Meadows’ next film was the rites-of-passage tale A Room for Romeo Brass (1999), the story of two school kids, Romeo and Gavin, who befriend a peculiar young man called Morell (Paddy Considine) after he saves them from bullies. The seemingly simple Morell develops an infatuation with Romeo’s sister Ladine (Vicky McClure) and for a while the film seems like a light-hearted comedy as he clumsily attempts to woo her. Abruptly though, we discover a darker, psychotic side to Morell’s character and the relationship between this grown-up child and the youngsters takes on a disturbing edge that is emphasised when Ladine narrowly escapes a sexual assault at his hands. Meadows is again strongest on issues of fatherhood – Romeo’s father is absent and Morell fulfils the role of surrogate in much the same way as Hoskins does to his boxing charges in TwentyFourSeven, while Morell’s damaged psychology is partly explained by a violent relationship with his own father. Like all of Meadows’ films A Room for Romeo Brass manages to be funny, sad and disturbing by turns. Just like real life in fact.

Considine turns up again in Dead Man’s Shoes (2005), for which he also shares a co-writing credit. Here he plays a paratrooper returning to a small Midlands town with his simpleton brother Anthony to take a terrible revenge on a gang of small-time villains. By re-styling his usual social realism as revenge movie Meadows plays with the conventions of the genre. The gang are shown more as bored slackers escaping the mundanity of small-town life through drugs and crime, while we never see the actions of Considine’s psychotic paratrooper, just the devastating results. Considine gives an excellent performance in what could have been a one-dimensional role in other hands, and the shocking revelation that hits us towards the end of the movie provides a brilliant twist that throws the entire film into a more ghostly, poignant light. Production values are low, perhaps deliberately so, but once again Meadows demonstrates that inventiveness and ingenuity are the important ingredients in what is probably his best movie to date.
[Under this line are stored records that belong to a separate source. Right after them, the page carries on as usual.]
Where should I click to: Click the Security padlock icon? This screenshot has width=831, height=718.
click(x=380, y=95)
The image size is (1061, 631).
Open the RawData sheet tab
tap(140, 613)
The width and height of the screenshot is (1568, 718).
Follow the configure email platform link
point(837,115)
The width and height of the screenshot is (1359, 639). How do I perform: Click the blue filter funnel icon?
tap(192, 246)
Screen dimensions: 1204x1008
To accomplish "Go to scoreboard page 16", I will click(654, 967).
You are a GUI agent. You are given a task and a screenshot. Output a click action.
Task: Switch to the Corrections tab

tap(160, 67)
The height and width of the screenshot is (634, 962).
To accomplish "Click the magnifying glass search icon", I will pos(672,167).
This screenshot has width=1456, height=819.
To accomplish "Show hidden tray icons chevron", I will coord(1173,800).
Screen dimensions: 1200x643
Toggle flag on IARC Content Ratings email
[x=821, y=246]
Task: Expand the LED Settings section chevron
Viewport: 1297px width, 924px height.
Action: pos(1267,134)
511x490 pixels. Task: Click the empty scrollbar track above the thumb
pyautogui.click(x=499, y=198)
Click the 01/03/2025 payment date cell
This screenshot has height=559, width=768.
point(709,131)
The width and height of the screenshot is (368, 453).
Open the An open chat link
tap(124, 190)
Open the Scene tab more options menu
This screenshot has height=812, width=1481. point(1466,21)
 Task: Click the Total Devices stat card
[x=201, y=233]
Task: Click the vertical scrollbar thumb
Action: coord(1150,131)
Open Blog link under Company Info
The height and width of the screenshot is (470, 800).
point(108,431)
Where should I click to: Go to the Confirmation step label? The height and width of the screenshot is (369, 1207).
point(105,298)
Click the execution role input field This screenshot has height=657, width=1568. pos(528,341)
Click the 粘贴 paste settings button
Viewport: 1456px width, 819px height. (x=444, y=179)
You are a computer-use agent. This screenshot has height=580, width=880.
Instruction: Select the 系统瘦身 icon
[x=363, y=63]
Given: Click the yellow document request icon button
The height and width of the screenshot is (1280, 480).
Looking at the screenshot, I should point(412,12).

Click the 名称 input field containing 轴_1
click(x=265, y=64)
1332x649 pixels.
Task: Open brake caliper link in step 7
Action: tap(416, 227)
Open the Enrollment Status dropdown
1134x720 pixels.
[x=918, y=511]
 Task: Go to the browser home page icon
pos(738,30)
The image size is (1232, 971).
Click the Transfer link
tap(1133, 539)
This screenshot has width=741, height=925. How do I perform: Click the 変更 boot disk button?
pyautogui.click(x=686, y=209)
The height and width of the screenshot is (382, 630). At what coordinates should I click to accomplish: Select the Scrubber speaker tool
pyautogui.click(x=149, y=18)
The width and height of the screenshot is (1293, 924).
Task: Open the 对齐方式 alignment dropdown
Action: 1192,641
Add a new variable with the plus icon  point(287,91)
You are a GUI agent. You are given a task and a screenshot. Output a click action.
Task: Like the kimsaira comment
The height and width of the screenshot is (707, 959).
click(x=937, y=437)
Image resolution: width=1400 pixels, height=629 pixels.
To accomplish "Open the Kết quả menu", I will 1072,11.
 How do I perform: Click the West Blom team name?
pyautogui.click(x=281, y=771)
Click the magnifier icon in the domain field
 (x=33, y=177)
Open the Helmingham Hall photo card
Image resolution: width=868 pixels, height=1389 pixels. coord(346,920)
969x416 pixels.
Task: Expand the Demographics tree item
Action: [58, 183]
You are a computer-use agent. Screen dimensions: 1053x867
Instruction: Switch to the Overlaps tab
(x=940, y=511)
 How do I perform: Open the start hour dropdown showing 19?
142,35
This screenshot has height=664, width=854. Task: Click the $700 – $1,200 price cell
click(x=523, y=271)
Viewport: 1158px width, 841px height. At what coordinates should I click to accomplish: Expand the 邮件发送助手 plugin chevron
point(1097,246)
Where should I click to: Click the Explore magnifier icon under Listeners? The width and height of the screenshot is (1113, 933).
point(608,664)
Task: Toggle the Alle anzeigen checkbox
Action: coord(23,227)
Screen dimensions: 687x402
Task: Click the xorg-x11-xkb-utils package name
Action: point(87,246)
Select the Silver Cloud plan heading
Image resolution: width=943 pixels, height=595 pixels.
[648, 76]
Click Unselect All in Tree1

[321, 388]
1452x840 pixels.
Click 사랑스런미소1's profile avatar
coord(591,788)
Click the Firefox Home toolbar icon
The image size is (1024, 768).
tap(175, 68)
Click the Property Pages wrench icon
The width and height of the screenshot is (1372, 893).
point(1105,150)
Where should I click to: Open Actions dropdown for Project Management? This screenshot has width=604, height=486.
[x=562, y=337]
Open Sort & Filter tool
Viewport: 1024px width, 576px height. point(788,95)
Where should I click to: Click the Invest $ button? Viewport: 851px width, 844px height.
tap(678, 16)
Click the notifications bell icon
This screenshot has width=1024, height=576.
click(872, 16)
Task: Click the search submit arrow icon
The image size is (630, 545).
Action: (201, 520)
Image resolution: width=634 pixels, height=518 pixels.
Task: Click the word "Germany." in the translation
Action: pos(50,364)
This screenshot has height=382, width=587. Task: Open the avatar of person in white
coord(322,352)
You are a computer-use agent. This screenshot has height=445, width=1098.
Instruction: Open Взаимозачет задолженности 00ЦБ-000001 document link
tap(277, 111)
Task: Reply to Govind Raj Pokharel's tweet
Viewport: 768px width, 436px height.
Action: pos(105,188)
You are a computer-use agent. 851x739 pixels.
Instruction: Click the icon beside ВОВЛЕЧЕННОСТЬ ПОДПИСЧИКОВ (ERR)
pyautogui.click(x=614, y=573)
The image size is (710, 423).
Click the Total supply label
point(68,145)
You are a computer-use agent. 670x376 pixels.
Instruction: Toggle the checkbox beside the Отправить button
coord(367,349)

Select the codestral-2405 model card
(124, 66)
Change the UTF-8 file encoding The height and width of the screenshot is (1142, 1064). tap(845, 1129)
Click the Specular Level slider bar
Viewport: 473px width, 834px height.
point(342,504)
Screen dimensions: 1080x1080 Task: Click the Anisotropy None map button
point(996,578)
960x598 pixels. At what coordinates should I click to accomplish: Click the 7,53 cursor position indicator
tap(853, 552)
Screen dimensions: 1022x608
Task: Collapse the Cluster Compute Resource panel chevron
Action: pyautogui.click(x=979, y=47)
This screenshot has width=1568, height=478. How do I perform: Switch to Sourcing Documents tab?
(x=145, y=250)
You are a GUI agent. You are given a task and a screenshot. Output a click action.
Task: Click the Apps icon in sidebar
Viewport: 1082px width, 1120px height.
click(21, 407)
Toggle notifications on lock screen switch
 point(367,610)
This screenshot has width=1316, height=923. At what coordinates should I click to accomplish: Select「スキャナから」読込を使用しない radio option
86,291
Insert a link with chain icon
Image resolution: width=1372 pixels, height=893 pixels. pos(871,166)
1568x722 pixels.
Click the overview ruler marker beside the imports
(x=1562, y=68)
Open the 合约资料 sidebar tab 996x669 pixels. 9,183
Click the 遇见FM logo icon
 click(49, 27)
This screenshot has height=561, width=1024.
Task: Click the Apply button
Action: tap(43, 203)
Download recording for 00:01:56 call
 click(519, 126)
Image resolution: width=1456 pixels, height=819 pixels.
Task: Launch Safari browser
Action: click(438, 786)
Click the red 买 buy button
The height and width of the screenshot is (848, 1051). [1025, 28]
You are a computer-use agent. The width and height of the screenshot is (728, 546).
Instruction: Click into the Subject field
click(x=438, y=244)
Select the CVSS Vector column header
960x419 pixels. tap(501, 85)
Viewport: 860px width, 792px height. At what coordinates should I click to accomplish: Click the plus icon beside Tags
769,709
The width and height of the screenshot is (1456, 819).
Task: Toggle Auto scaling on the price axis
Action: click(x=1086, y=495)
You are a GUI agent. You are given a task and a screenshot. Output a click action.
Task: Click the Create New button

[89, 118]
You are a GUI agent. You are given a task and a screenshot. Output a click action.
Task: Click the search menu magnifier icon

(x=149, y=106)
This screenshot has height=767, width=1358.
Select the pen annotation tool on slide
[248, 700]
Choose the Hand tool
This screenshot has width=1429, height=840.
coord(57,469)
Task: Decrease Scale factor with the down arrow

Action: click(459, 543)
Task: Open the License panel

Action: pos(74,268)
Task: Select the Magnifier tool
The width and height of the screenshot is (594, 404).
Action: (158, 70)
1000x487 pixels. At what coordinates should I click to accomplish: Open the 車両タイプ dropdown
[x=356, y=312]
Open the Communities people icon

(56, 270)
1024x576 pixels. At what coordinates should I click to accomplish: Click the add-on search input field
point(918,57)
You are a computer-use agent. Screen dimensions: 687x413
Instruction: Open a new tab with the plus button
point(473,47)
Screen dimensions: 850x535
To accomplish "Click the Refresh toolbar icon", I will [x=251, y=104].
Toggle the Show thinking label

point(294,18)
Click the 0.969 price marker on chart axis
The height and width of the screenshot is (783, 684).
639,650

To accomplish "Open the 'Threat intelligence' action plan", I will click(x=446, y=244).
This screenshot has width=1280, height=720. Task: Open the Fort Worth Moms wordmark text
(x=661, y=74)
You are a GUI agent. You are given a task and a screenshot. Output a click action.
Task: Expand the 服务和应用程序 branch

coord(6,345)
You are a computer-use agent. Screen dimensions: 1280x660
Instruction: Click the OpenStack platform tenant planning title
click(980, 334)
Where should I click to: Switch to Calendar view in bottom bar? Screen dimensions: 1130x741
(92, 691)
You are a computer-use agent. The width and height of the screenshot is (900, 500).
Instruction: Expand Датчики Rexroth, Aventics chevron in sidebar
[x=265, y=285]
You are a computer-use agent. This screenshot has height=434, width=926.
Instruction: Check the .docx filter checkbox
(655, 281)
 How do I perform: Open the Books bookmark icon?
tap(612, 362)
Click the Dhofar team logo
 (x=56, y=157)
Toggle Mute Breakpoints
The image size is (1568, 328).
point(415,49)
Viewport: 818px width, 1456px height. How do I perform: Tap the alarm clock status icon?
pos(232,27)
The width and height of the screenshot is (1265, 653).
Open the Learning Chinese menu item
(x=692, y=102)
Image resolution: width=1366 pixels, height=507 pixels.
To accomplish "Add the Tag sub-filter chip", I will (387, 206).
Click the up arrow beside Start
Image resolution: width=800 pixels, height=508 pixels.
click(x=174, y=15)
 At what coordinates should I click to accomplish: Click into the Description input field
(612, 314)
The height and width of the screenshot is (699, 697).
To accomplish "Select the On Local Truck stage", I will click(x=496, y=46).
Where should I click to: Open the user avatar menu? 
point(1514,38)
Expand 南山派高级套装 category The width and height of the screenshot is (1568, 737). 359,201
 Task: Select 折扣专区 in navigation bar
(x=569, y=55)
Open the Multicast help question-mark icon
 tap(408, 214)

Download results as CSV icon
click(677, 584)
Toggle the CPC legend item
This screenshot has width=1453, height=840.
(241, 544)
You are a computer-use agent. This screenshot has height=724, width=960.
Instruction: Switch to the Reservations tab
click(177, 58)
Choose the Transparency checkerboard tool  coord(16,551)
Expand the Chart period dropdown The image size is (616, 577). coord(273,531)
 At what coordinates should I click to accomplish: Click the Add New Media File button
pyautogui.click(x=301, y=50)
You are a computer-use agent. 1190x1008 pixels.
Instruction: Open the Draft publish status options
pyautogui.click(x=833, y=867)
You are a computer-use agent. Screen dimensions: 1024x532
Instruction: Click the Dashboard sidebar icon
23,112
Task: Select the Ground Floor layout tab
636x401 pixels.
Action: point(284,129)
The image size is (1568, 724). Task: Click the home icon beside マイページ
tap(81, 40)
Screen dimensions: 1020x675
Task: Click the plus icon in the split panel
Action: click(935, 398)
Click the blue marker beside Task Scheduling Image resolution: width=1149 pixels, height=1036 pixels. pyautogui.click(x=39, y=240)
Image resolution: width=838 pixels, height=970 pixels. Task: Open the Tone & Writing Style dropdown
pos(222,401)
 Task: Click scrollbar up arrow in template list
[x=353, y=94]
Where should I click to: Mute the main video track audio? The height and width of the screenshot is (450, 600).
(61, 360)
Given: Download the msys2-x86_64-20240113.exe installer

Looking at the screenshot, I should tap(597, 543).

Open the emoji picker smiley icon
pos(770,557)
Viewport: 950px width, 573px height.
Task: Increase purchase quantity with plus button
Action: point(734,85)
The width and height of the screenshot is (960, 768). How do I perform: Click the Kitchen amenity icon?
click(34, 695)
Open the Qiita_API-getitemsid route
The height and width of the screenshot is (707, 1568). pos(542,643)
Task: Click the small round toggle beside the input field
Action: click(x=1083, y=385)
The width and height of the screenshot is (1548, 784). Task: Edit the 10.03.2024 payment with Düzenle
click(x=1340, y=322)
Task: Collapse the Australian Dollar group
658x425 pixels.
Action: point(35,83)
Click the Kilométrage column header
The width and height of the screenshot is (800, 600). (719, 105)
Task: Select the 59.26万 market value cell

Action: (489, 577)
The release of This Is England (2007) came earlier this year to much acclaim. Set in 1983, it tells the story of an 11-year old kid, Shaun (Thomas Turgoose), whose father has died in the Falklands War. His search for belonging leads him into the arms of the local skinhead fraternity, a benign, multi-racial bunch led by Woody (Joseph Gilgun) and his girlfriend Lol (Vicky McClure again) who help dress Shaun in the regulation uniform of Ben Sherman, braces and boots. The idyll is shattered by the return from jail of Combo (Stephen Graham), a former member of the gang who now espouses the manifesto of the National Front. Shaun is susceptible to Combo’s arguments and, seeking a father-figure, joins up with him. Much as in A Room for Romeo Brass the film deals with the relationship of a vulnerable young person taken under the wing of a damaged older man, and again Meadows attempts to define the cause behind that damage, rather than simply portraying the character as a monster. It’s intelligent, complex and brave directing. The film fizzes with energy and, as with all of Meadows’ films, the use of music is exemplary, a potent mixture of reggae, ska, punk and 80s pop.

A decade on from TwentyFourSeven Shane Meadows has established himself as one of Britain’s brightest talents with a series of films that address the reality of life for the working classes in the UK. It’s further proof of his skill that these films are also brilliantly entertaining. While he is by no means a complete filmmaker (his female characters, although often stronger and more stable than their male counterparts, come across as under-developed) his films have a rare naturalness and an emotional truth that guards his work against dourness. As far from condescending stereotypes and facile miserabilism as can be, this box set is an electrifying blast of real life.